**Stored items:**
*** Begin section ***
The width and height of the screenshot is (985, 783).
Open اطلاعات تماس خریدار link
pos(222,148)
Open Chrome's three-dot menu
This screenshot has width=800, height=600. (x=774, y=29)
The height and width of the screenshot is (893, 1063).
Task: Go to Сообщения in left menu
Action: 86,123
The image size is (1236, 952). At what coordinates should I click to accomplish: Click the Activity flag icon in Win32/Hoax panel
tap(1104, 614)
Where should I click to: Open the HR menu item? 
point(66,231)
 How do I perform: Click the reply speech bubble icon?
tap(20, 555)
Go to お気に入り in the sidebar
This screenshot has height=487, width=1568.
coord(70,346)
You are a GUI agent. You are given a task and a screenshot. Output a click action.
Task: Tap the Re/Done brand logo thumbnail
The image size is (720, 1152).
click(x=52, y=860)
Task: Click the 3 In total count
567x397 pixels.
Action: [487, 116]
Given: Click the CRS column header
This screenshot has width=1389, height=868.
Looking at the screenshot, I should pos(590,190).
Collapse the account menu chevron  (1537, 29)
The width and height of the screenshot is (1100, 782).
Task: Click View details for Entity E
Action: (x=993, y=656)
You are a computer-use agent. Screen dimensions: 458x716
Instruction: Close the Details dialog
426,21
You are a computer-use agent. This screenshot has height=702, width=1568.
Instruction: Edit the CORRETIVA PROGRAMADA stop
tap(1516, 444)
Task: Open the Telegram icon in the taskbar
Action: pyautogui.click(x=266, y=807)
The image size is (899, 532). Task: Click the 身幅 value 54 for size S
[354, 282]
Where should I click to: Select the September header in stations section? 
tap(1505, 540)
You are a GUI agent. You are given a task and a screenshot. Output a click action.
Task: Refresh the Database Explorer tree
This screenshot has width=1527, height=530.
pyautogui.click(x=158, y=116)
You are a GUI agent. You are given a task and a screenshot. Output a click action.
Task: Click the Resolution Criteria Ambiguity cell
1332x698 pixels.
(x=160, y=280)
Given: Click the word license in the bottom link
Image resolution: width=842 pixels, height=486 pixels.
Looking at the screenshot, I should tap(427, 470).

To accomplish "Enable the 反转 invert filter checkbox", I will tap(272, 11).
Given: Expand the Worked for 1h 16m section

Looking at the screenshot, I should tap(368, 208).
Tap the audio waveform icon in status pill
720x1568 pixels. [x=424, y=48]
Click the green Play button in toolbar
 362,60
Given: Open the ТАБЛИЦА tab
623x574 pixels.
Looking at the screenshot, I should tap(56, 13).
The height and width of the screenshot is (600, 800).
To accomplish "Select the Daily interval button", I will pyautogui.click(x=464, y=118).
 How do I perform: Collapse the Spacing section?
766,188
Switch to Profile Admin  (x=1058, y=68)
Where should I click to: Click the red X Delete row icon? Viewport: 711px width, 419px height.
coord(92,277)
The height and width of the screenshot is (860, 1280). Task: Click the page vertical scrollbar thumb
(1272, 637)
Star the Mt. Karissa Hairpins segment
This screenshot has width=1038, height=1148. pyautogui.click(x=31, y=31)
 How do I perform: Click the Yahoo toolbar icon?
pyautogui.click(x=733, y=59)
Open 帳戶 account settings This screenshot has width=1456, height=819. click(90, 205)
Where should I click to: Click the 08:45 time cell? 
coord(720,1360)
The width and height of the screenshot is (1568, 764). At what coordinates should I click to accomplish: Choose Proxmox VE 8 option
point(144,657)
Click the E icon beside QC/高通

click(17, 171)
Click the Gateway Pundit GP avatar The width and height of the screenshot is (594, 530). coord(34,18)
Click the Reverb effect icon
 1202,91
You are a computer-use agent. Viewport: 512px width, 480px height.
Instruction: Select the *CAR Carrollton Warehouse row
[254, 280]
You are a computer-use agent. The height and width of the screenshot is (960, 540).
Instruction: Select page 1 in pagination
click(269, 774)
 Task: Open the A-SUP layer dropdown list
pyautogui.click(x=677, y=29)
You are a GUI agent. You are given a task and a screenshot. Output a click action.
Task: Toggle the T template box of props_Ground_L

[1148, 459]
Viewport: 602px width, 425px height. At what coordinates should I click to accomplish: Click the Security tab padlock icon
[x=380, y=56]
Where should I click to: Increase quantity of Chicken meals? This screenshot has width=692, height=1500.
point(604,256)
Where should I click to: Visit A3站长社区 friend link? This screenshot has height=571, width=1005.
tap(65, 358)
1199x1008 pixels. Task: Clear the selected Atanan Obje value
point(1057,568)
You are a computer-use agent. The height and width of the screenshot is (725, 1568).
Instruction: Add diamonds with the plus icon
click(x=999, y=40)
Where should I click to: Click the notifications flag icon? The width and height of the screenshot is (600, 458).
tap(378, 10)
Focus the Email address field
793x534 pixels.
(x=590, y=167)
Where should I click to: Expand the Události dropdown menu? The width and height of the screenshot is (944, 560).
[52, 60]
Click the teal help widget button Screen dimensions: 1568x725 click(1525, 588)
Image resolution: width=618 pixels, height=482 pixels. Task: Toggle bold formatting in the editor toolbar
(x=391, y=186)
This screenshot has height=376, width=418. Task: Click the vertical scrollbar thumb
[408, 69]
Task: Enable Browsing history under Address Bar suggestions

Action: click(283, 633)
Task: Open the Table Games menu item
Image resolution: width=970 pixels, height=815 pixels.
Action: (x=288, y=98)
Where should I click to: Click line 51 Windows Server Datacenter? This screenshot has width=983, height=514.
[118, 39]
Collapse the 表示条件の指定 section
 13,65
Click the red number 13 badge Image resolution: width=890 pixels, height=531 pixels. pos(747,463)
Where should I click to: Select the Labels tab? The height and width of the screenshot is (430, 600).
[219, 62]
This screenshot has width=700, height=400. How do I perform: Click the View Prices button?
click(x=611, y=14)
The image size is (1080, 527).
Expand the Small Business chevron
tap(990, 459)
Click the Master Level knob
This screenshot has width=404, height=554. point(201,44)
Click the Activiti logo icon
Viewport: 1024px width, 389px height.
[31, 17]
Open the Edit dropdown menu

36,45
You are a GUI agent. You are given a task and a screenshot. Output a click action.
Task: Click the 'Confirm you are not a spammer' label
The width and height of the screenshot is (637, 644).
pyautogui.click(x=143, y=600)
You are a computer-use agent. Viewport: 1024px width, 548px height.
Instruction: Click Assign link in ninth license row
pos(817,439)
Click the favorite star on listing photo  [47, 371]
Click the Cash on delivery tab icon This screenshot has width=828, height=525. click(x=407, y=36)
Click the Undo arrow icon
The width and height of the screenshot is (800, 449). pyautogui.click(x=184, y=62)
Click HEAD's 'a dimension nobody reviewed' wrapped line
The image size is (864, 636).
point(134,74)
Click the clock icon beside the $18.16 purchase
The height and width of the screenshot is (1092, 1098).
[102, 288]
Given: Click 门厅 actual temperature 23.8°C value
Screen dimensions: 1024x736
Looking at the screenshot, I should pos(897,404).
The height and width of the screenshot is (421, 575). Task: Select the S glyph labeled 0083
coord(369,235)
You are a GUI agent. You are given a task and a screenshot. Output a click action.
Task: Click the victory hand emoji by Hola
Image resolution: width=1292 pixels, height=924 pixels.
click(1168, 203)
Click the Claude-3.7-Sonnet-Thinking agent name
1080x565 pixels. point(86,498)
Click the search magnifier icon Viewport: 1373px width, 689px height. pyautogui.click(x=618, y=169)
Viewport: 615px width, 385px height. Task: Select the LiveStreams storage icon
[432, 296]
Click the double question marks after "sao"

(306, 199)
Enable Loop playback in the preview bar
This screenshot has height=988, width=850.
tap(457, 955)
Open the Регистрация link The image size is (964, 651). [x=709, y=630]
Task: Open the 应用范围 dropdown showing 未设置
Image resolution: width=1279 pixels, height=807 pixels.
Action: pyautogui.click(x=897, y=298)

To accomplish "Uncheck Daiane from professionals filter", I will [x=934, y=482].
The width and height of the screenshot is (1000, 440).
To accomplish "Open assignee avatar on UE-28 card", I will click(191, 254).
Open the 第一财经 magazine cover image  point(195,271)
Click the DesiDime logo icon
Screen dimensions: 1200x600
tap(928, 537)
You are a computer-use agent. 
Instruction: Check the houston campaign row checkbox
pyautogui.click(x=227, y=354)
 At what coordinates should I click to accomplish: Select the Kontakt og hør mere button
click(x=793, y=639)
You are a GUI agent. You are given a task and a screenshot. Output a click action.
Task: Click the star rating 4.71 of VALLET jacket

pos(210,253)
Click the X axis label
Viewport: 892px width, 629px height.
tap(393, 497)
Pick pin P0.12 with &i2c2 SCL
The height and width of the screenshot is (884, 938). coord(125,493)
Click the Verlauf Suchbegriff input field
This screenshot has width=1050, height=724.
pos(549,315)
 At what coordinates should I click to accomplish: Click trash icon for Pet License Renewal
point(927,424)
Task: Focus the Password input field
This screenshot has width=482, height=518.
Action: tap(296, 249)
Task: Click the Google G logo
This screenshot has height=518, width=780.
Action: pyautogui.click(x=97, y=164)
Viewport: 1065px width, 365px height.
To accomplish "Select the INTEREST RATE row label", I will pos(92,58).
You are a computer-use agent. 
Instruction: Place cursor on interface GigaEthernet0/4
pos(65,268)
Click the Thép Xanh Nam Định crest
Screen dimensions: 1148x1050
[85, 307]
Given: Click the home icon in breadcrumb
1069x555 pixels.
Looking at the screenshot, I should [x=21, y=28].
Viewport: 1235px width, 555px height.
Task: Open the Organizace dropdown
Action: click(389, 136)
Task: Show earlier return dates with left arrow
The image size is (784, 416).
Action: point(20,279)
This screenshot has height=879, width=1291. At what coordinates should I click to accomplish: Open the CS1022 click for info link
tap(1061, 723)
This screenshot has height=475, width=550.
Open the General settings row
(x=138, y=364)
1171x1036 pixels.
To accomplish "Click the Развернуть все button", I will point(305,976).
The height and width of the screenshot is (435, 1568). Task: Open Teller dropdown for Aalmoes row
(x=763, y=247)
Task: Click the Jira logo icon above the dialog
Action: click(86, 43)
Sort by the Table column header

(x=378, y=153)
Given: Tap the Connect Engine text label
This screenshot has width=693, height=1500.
*** End section ***
**Problem description:** Line count for the word "avatar": please state how many lines of the records above contain it, and nothing else.

**Exercise solution:** 2